Raw records:
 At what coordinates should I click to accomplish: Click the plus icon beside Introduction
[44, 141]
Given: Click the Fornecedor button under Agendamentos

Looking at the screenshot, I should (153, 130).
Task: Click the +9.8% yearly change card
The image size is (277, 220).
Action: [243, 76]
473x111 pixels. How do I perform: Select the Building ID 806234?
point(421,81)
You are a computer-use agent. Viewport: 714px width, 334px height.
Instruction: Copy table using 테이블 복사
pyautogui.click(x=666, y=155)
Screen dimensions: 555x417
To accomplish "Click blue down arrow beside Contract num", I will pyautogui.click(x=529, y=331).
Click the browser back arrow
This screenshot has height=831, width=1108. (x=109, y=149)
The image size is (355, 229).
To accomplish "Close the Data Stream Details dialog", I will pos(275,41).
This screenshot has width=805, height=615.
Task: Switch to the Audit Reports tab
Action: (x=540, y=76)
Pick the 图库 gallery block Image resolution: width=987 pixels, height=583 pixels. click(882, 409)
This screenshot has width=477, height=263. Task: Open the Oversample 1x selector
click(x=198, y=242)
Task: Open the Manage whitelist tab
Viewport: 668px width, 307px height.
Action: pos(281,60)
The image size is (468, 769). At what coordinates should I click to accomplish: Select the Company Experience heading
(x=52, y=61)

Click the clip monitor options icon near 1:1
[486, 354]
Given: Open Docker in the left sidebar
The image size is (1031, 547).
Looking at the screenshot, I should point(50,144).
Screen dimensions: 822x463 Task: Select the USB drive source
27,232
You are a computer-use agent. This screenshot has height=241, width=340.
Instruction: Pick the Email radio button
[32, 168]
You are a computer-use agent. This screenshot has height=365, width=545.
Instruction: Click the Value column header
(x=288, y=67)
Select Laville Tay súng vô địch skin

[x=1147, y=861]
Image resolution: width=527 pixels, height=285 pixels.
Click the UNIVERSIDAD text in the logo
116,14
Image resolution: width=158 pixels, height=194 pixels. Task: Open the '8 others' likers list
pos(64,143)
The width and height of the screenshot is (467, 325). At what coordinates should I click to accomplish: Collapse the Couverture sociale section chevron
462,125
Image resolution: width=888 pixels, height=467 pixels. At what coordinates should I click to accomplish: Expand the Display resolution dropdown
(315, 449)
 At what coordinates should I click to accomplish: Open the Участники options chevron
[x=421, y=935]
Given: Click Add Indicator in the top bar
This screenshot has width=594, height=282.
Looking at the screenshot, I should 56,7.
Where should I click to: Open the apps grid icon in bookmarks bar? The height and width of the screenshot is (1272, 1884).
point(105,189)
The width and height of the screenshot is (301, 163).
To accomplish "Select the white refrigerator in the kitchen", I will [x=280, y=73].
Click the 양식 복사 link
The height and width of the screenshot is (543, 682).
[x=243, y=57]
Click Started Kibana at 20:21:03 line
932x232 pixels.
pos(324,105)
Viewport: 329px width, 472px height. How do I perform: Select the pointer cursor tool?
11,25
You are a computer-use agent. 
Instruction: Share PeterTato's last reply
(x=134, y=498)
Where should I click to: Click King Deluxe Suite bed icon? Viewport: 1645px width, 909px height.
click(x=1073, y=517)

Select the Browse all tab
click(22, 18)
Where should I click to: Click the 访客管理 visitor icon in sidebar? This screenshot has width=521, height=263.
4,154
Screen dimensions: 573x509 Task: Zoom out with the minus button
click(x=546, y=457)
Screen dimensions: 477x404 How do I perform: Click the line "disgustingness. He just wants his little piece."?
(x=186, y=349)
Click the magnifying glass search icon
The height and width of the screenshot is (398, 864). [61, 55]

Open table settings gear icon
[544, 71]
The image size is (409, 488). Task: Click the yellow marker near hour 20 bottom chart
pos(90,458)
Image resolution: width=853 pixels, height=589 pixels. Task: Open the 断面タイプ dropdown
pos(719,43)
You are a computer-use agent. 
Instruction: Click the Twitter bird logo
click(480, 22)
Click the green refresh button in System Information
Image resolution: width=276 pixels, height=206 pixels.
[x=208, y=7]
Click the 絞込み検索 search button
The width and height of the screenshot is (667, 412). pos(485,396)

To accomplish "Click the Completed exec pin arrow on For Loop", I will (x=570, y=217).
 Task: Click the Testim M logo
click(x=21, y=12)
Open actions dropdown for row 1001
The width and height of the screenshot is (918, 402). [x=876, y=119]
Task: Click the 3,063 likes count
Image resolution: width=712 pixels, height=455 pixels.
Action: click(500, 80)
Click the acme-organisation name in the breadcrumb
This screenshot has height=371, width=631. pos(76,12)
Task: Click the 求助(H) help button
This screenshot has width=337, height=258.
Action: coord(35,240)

#### WORK TO BE COMPLETED
Transcribe the rows above line for line, with no changes.

#### IN RESPONSE
 At what coordinates should I click to accomplish: Click the plus icon beside Introduction
[44, 141]
Given: Click the Fornecedor button under Agendamentos

Looking at the screenshot, I should (153, 130).
Task: Click the +9.8% yearly change card
The image size is (277, 220).
Action: [243, 76]
473x111 pixels. How do I perform: Select the Building ID 806234?
point(421,81)
You are a computer-use agent. Viewport: 714px width, 334px height.
Instruction: Copy table using 테이블 복사
pyautogui.click(x=666, y=155)
Screen dimensions: 555x417
To accomplish "Click blue down arrow beside Contract num", I will pyautogui.click(x=529, y=331).
Click the browser back arrow
This screenshot has height=831, width=1108. (x=109, y=149)
The image size is (355, 229).
To accomplish "Close the Data Stream Details dialog", I will pos(275,41).
This screenshot has width=805, height=615.
Task: Switch to the Audit Reports tab
Action: (x=540, y=76)
Pick the 图库 gallery block Image resolution: width=987 pixels, height=583 pixels. click(882, 409)
This screenshot has width=477, height=263. Task: Open the Oversample 1x selector
click(x=198, y=242)
Task: Open the Manage whitelist tab
Viewport: 668px width, 307px height.
Action: pos(281,60)
The image size is (468, 769). At what coordinates should I click to accomplish: Select the Company Experience heading
(x=52, y=61)

Click the clip monitor options icon near 1:1
[486, 354]
Given: Open Docker in the left sidebar
The image size is (1031, 547).
Looking at the screenshot, I should point(50,144).
Screen dimensions: 822x463 Task: Select the USB drive source
27,232
You are a computer-use agent. This screenshot has height=241, width=340.
Instruction: Pick the Email radio button
[32, 168]
You are a computer-use agent. This screenshot has height=365, width=545.
Instruction: Click the Value column header
(x=288, y=67)
Select Laville Tay súng vô địch skin

[x=1147, y=861]
Image resolution: width=527 pixels, height=285 pixels.
Click the UNIVERSIDAD text in the logo
116,14
Image resolution: width=158 pixels, height=194 pixels. Task: Open the '8 others' likers list
pos(64,143)
The width and height of the screenshot is (467, 325). At what coordinates should I click to accomplish: Collapse the Couverture sociale section chevron
462,125
Image resolution: width=888 pixels, height=467 pixels. At what coordinates should I click to accomplish: Expand the Display resolution dropdown
(315, 449)
 At what coordinates should I click to accomplish: Open the Участники options chevron
[x=421, y=935]
Given: Click Add Indicator in the top bar
This screenshot has width=594, height=282.
Looking at the screenshot, I should 56,7.
Where should I click to: Open the apps grid icon in bookmarks bar? The height and width of the screenshot is (1272, 1884).
point(105,189)
The width and height of the screenshot is (301, 163).
To accomplish "Select the white refrigerator in the kitchen", I will [x=280, y=73].
Click the 양식 복사 link
The height and width of the screenshot is (543, 682).
[x=243, y=57]
Click Started Kibana at 20:21:03 line
932x232 pixels.
pos(324,105)
Viewport: 329px width, 472px height. How do I perform: Select the pointer cursor tool?
11,25
You are a computer-use agent. 
Instruction: Share PeterTato's last reply
(x=134, y=498)
Where should I click to: Click King Deluxe Suite bed icon? Viewport: 1645px width, 909px height.
click(x=1073, y=517)

Select the Browse all tab
click(22, 18)
Where should I click to: Click the 访客管理 visitor icon in sidebar? This screenshot has width=521, height=263.
4,154
Screen dimensions: 573x509 Task: Zoom out with the minus button
click(x=546, y=457)
Screen dimensions: 477x404 How do I perform: Click the line "disgustingness. He just wants his little piece."?
(x=186, y=349)
Click the magnifying glass search icon
The height and width of the screenshot is (398, 864). [61, 55]

Open table settings gear icon
[544, 71]
The image size is (409, 488). Task: Click the yellow marker near hour 20 bottom chart
pos(90,458)
Image resolution: width=853 pixels, height=589 pixels. Task: Open the 断面タイプ dropdown
pos(719,43)
You are a computer-use agent. 
Instruction: Click the Twitter bird logo
click(480, 22)
Click the green refresh button in System Information
Image resolution: width=276 pixels, height=206 pixels.
[x=208, y=7]
Click the 絞込み検索 search button
The width and height of the screenshot is (667, 412). pos(485,396)

To accomplish "Click the Completed exec pin arrow on For Loop", I will (x=570, y=217).
 Task: Click the Testim M logo
click(x=21, y=12)
Open actions dropdown for row 1001
The width and height of the screenshot is (918, 402). [x=876, y=119]
Task: Click the 3,063 likes count
Image resolution: width=712 pixels, height=455 pixels.
Action: click(500, 80)
Click the acme-organisation name in the breadcrumb
This screenshot has height=371, width=631. pos(76,12)
Task: Click the 求助(H) help button
This screenshot has width=337, height=258.
Action: coord(35,240)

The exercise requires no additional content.